- [Textauszug]

⟨

Digitale Identität: Gefahren von Social Media
Jede:r von uns hängt eigentlich täglich aktiv oder passiv auf Social-Media-Kanälen ab. Nicht weiter schlimm, denn natürlich gibt es richtig witzigen, gut-tuenden oder echt informativen Content. Da ist Doomscrolling vorprogrammiert.
Was aber, wenn dein Algorithmus kippt, und du ohne es zu merken in die dunkle Ecke des Internets abrutscht, dorthin, wo ‚Tipps‘ und gutgemeinte Ratschläge ungute Gefühle auslösen und dir beim realen Ausüben sogar schaden können?
Wo kann’s auf Social-Media-Kanälen gefährlich werden und wie kannst du dich vor suspekten Inhalten und Co. schützen? Wir haben uns mal umgeschaut.
Der Schein trügt...
Ob Makeup-, Tradwife-, Lifestyle- oder Fitness-Influencer:in – eine Sache ist klar: nicht alles, was auf Social Media hochgeladen wird, ist echt. Leider sind damit nicht nur K.I.-generierte Sachen und Filter gemeint, sondern schlicht auch die menschliche Natur, denn nicht jede:r Contentcreator:in ist ein:e Samariter:in und lädt nur Videos hoch, um der Followerschaft etwas Gutes zu tun oder sie zu unterstützen.
Von Lügengeschichten, kompletten Fakes über Betrug bis Abzocke ist online auch alles zu finden – und für manche Influencer:in bieten die sozialen Plattformen eine super Bühne, um ihre eigenen psychischen Probleme, Störungen und radikalen und gewaltverherrlichenden Gedanken nicht nur darzustellen, sondern auch weiterzugeben. Und genau hier wirds dann tricky...

⟩

- [Datenzeilen]
⟨

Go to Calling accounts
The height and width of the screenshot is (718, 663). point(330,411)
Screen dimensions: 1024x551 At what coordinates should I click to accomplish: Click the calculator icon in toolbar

⟩

- [Gestellte Aufgaben]
1. Wie lautet der Satz „Nicht weiter schlimm, denn natürlich gibt es richtig witzigen, gut-tuenden oder echt informativen Content.“ aus dem Textauszug auf Englisch?
2. Welche Arten von Influencer:innen zählt der Textauszug auf?

- [Antworten]
1. No big deal, because of course there is really funny, feel-good or genuinely informative content.

2. Makeup-Influencer:in, Tradwife-Influencer:in, Lifestyle-Influencer:in, Fitness-Influencer:in